Hawkins is a restaurateur with a notably checkered past, spanning back a decade. And he’s gotten media attention everywhere — from Ebony magazine to the Detroit Free Press.

A high school dropout, one-time gang leader and former coke addict, Hawkins later built a restaurant empire, owning and operating a number of Pizza Hut, Burger King and Checkers franchises. A Chicago native, he grew up in Chicago’s Cabrini Green and is now back living in the city. But his dining empire came crashing down in 2004 when he was indicted, and later convicted, on charges of wire fraud and perjury in Philadelphia, which earned him a 33-month prison sentence. He was one of more than a dozen snared in a pay-to-play case in Philadelphia, according to news reports.

In Detroit, he was convicted again in 2009, this time for dodging federal taxes. For that, he was forced to pay $5.7 million in restitution and given a 10-month prison sentence, according to Crain’s Detroit Business.

Through a spokeswoman, Hawkins declined to comment on the lawsuit last week.

“He and his partners adamantly deny the allegations, but that would be the extent of what I can say,” said spokeswoman Deidre Malone.

According to his website,, he was sent to prison in 2008 and released in 2010, serving only 18 months out of 33 because of good behavior. His website says that after exiting prison, he immediately started rebuilding his empire, and is planning to launch “a mega-deal that includes 350 fast food restaurants.”

“He’s back in terms of looking at new business opportunities and ready to get back to work,” Malone said. “If you know anything about him, he was and continues to be a successful entrepreneur.”

It was around April 2011 that Darnell Johnson bumped into Hawkins at a Chicago restaurant. Months later, Hawkins phoned Johnson, saying he was interested in partnering to expand Chicago’s House of Chicken & Waffles, according to the lawsuit, filed Nov. 14 in the Circuit Court of Cook County.

Hawkins allegedly showed that he had a $150 million letter of intent, which included $15 million to fund the startup of 15 locations. Those grand plans included opening 25 more spots in the second year, and another 20 per year for the next three years.

But things started to sour when the Johnsons found that Hawkins was allegedly using their logo on his business card and that he wanted their signature recipe to use at another restaurant in Detroit.

When they started asking Hawkins for money to start up locations in Evanston and Homewood, he allegedly refused to pay. The Johnsons also believe Hawkins has continued to negotiate for space at a signature site at 87th Street and the Dan Ryan behind their backs.
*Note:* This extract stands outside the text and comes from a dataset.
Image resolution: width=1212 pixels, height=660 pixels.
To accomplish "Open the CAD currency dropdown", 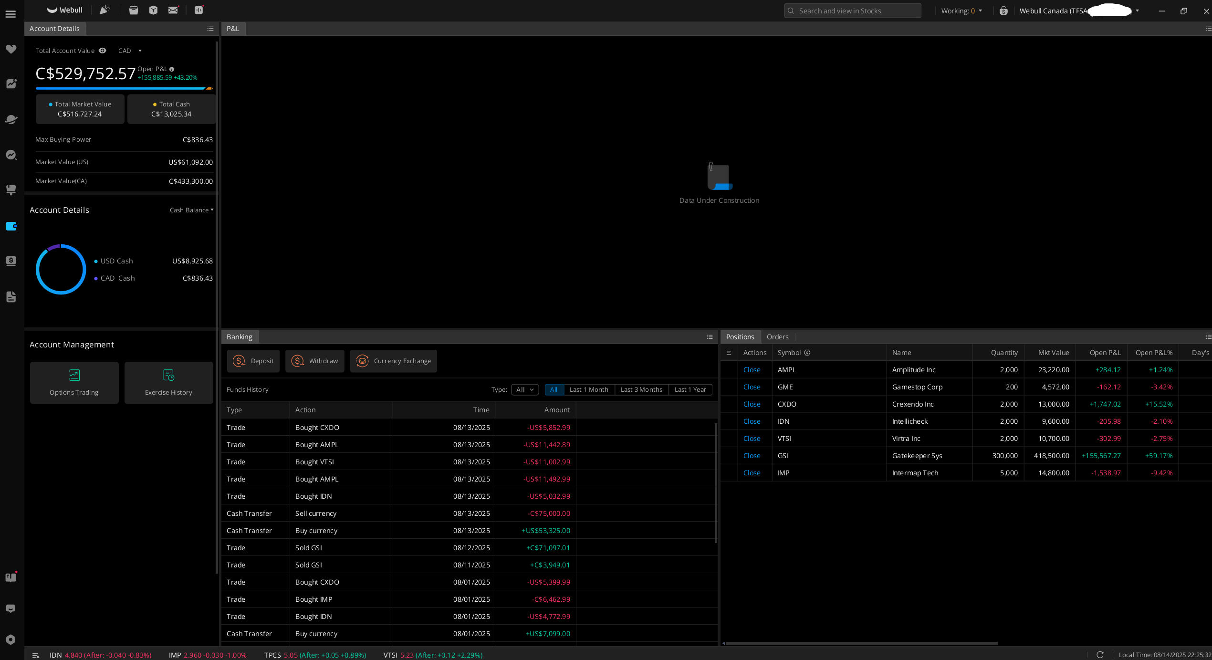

Darnell Johnson said several stores and restaurants will be in business by that piece of land, and he is loathe to lose it.

“All the big players are right there, and it’s a heavily influential black area,” Darnell Johnson said. “It looks like a super-prime location, and this is something that I’ve been dreaming about since I opened the first location in Bronzeville.”

They’re asking a judge to award them the $20 million allegedly promised to open the first 20 restaurants, along with $1 million for their tarnished reputation.

The Johnsons — who live in the west suburbs, and opened their Oak Park location last year — said they hoped Hawkins had put his storied past behind him. But after the bumps in their business relationship, the couple just wants the money and to never see him again.

“We don’t want him as a partner, we’re not comfortable, we do not trust him, and we don’t want any part of anything that might be illegal or fraudulent,” Darnell Johnson said. “All we want to do is protect ourselves and move forward where they can’t take any of our trade secrets or open any of our style of restaurants.”